(Dataset excerpts)
%%
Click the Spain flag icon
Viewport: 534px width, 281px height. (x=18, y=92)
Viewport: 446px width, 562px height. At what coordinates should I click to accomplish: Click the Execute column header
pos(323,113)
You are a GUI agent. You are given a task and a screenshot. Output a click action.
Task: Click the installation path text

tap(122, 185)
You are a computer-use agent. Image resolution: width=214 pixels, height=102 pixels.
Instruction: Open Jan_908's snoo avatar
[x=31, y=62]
%%
%%
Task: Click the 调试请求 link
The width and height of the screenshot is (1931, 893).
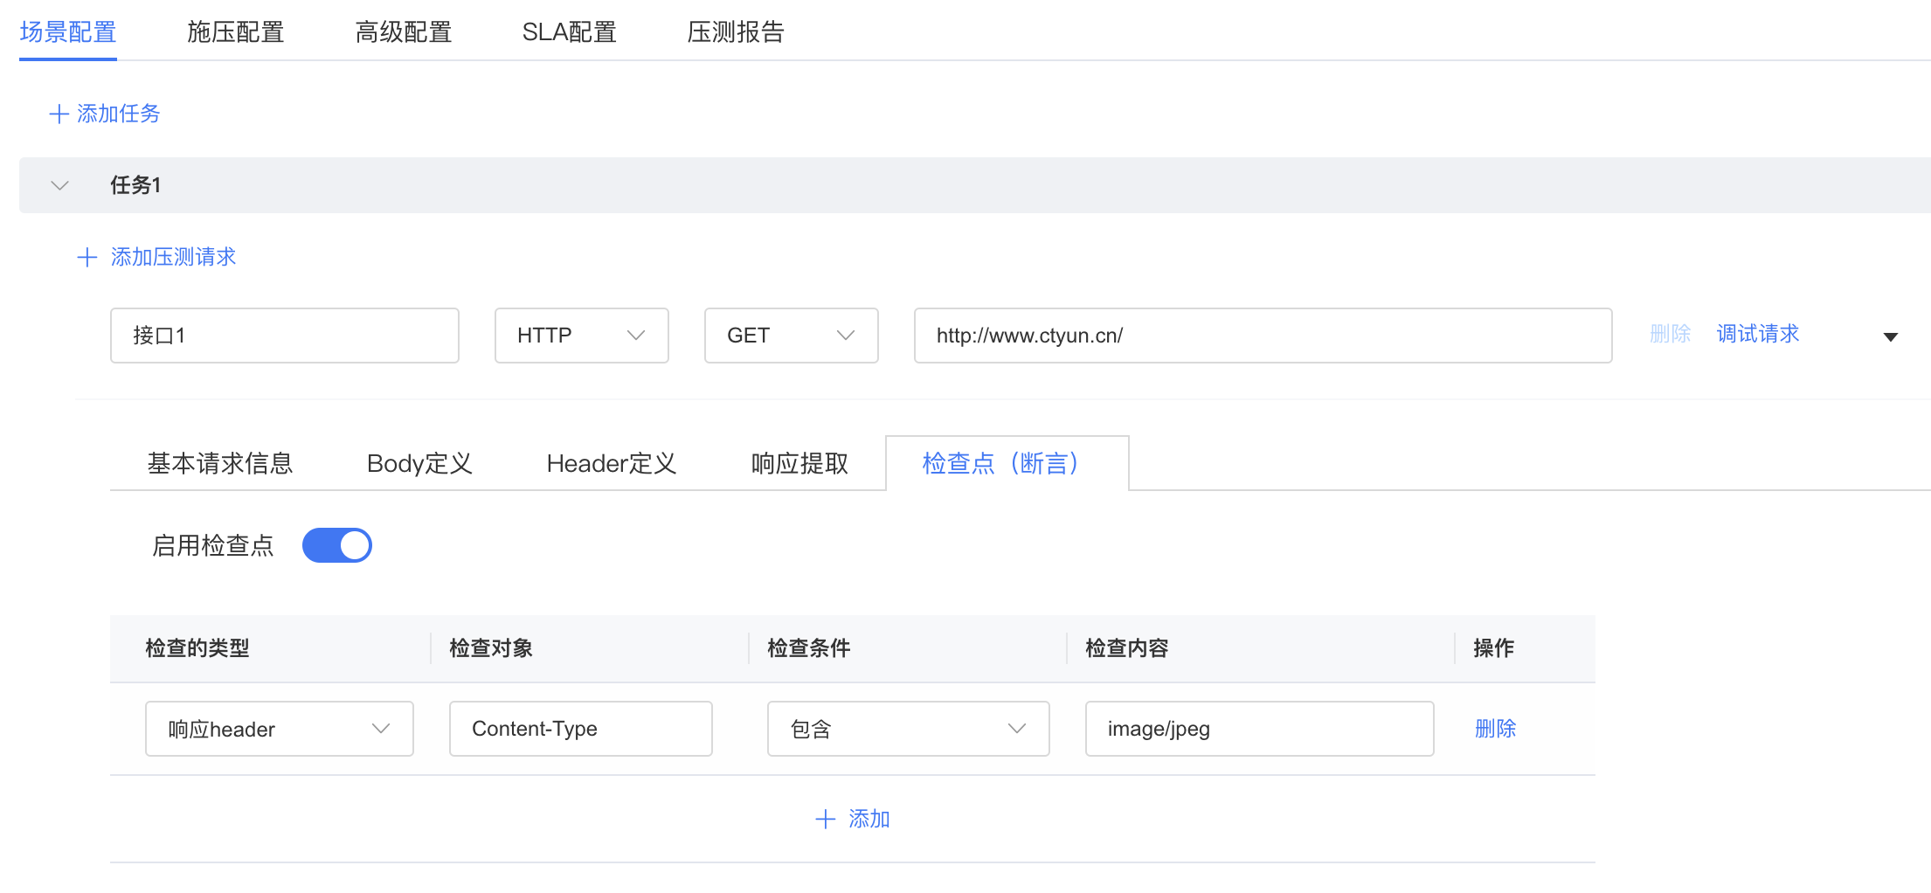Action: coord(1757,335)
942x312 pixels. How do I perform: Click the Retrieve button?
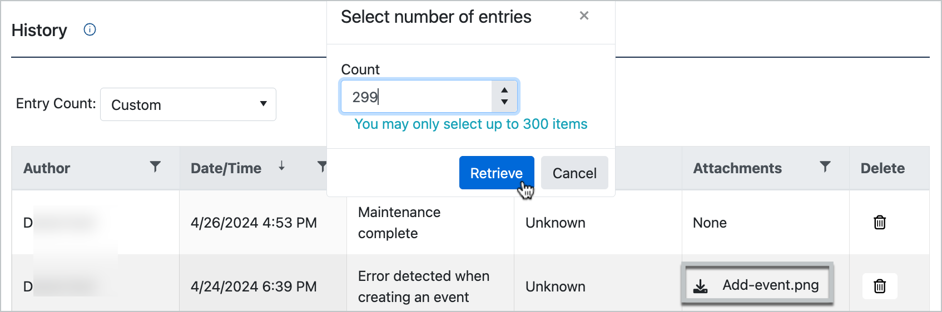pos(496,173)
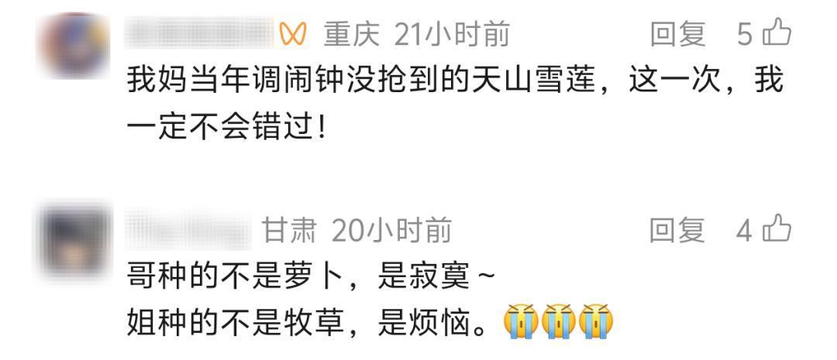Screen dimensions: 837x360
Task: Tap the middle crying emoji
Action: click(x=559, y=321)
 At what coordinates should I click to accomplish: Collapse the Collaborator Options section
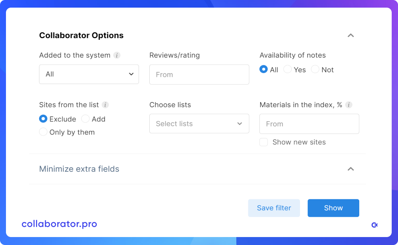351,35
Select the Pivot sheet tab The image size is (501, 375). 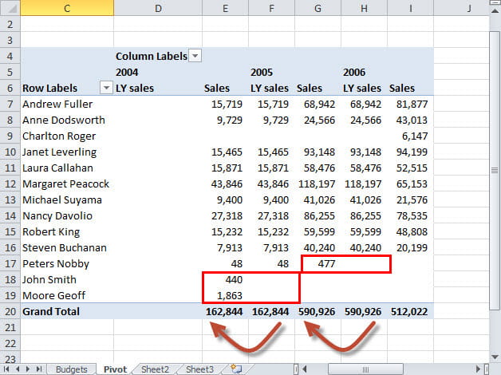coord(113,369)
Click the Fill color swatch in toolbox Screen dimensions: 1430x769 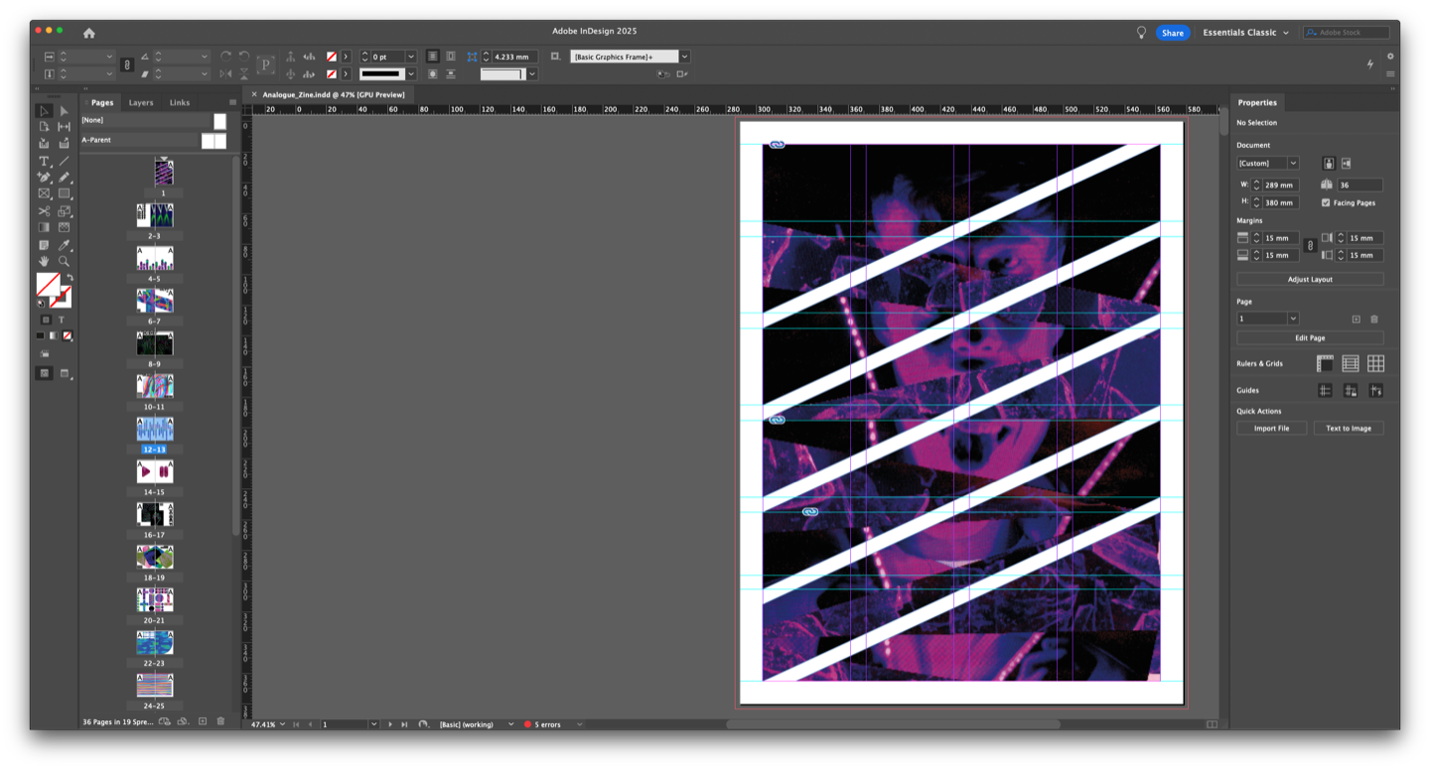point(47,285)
%%
YOUR INSTRUCTIONS:
Copy out only the lines of the records above from the one with "You are a GUI" through the one with "You are a computer-use", exactly as they stand, both included.

SOLUTION:
You are a GUI agent. You are given a task and a screenshot. Output a click action.
Task: Click the installation path text

tap(122, 185)
You are a computer-use agent. Image resolution: width=214 pixels, height=102 pixels.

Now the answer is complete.